Segment Start: Listed entries
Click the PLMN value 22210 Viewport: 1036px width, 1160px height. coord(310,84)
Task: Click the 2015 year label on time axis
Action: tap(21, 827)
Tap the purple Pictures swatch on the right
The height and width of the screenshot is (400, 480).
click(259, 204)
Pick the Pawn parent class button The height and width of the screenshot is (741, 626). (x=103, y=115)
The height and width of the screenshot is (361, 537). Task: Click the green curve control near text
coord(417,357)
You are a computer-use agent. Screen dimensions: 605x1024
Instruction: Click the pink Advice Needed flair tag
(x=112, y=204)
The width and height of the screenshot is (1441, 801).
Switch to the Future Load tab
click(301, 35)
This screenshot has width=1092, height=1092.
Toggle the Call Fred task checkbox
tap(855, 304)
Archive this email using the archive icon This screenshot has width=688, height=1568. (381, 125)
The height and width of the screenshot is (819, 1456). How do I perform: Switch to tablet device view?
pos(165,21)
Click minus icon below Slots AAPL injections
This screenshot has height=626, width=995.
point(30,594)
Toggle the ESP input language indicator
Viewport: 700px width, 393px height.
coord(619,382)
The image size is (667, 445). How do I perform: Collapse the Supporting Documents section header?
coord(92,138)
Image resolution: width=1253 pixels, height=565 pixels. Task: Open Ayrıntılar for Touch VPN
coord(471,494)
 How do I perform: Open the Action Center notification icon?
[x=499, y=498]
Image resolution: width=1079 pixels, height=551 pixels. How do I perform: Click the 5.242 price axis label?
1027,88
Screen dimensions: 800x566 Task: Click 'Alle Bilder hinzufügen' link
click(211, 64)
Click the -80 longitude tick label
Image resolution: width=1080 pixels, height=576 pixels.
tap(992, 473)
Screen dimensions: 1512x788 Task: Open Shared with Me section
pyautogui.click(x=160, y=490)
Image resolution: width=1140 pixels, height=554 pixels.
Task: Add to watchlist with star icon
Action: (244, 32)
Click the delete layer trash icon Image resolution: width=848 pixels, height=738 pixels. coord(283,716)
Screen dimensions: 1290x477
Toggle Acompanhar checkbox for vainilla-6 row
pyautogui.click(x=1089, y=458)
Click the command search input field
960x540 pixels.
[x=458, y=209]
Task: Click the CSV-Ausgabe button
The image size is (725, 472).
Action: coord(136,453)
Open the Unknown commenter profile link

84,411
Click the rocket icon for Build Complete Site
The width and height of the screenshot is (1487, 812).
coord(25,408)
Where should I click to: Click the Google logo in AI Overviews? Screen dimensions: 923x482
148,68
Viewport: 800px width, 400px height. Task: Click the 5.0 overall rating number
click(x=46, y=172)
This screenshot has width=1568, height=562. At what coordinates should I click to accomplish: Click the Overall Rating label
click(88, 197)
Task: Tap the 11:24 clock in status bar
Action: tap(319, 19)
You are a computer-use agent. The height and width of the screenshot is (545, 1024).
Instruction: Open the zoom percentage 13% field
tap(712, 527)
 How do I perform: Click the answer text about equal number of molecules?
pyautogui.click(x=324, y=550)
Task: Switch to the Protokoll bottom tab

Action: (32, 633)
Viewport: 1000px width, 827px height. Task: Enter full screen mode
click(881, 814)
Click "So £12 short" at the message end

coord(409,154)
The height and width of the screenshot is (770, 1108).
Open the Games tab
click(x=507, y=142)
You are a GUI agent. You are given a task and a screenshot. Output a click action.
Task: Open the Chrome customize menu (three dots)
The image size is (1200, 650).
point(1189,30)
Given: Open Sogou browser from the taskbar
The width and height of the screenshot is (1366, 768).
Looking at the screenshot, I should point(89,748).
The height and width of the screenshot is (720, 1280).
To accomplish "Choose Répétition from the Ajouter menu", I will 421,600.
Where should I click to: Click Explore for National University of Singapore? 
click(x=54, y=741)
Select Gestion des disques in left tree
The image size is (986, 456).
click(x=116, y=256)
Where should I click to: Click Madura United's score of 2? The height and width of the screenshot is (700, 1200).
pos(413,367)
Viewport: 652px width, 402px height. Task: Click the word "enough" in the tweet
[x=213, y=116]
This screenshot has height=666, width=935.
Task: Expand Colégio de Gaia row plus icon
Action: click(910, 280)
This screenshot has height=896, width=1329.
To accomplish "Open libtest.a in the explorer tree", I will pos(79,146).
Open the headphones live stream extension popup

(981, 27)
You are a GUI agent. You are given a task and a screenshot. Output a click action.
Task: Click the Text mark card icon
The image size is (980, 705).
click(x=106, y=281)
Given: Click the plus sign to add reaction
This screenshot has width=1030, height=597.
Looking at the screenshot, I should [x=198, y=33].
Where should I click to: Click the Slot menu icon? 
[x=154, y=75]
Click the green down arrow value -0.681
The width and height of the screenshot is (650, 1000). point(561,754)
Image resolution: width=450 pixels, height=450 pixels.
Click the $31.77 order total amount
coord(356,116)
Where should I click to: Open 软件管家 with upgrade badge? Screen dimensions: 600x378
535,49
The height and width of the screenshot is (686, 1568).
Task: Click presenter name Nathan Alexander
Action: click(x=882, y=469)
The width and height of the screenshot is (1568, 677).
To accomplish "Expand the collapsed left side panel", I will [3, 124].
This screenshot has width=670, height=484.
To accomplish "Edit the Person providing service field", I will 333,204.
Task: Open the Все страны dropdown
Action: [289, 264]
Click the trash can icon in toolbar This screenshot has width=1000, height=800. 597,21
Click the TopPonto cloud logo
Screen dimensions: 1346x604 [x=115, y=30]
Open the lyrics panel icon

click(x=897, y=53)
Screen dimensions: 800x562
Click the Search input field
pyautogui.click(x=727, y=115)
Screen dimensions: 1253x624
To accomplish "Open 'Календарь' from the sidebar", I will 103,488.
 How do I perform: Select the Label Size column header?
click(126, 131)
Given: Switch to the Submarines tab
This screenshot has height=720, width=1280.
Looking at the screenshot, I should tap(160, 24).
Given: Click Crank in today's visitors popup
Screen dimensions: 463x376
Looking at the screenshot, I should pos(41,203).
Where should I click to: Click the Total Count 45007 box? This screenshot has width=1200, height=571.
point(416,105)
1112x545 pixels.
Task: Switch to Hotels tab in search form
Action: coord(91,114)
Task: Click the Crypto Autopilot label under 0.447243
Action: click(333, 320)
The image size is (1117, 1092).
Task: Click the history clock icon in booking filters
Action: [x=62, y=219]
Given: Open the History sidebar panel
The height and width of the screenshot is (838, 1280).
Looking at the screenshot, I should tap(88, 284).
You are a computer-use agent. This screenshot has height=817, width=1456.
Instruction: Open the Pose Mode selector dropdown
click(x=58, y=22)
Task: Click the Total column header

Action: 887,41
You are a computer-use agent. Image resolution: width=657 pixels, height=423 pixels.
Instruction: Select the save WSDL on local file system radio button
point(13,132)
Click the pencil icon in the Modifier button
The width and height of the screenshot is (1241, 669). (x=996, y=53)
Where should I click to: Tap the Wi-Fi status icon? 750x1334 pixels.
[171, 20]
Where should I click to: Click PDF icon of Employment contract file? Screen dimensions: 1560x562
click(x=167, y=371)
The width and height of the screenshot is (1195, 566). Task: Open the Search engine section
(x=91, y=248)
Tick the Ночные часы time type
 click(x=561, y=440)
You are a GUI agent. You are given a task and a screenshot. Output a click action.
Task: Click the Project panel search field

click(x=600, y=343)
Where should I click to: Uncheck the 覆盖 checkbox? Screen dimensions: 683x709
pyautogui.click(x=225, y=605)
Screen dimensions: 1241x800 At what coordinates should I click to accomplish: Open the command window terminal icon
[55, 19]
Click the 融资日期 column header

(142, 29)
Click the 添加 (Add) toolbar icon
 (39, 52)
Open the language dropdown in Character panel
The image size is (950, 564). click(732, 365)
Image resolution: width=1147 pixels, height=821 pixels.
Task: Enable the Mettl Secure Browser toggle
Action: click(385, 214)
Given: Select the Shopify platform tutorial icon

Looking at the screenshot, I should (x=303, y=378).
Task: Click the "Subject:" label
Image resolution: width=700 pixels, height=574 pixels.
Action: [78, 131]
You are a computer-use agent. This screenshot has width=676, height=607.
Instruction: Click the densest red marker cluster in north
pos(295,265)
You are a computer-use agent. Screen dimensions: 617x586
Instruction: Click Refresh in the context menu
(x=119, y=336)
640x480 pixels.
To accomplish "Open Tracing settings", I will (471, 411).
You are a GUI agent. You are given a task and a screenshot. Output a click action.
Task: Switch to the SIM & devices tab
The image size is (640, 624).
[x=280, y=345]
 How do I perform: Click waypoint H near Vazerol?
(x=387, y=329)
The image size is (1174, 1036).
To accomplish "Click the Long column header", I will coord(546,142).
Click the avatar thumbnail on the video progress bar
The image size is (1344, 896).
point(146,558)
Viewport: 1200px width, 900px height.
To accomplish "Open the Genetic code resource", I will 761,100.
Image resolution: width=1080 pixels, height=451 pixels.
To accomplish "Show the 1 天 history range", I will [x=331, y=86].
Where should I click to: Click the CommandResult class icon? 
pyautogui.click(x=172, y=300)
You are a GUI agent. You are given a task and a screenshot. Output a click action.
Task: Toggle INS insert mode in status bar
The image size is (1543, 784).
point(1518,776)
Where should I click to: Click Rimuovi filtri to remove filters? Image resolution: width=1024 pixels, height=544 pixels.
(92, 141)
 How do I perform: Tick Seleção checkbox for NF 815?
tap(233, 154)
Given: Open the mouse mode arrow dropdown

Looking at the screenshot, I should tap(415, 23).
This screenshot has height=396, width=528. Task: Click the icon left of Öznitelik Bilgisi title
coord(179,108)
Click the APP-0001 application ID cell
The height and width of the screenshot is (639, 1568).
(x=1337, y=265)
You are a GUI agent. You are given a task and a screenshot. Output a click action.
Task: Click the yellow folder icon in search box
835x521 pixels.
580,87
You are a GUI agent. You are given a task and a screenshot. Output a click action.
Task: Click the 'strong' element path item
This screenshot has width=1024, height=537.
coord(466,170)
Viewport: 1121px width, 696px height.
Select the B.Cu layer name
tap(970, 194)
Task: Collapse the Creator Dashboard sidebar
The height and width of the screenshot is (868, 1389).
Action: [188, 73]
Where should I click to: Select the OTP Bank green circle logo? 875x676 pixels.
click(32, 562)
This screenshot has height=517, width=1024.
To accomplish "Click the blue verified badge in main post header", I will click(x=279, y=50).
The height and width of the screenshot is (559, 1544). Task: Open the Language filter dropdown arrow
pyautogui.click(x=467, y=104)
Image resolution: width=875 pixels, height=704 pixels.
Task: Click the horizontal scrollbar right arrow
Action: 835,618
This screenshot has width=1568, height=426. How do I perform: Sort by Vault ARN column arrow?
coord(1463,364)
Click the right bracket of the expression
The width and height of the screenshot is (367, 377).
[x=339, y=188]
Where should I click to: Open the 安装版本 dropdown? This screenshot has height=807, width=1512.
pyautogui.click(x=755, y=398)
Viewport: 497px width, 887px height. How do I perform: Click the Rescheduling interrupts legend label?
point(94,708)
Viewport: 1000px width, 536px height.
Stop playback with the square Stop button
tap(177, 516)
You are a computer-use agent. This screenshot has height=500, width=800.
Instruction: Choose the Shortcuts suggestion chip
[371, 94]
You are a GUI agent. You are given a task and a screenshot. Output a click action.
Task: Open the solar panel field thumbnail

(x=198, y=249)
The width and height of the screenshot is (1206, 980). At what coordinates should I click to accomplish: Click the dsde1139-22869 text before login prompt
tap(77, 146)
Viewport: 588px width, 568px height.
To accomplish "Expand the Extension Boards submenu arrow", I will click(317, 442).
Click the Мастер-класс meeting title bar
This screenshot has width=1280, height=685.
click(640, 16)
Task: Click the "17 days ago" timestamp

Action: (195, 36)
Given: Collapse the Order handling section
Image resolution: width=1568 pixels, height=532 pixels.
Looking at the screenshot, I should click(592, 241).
Segment End: Listed entries
Starting at the first line of the data above, retype each line exactly until you reach the line containing "Pick the Pawn", and include that line too.

Click the PLMN value 22210 Viewport: 1036px width, 1160px height. coord(310,84)
Task: Click the 2015 year label on time axis
Action: tap(21, 827)
Tap the purple Pictures swatch on the right
The height and width of the screenshot is (400, 480).
click(259, 204)
Pick the Pawn parent class button The height and width of the screenshot is (741, 626). (x=103, y=115)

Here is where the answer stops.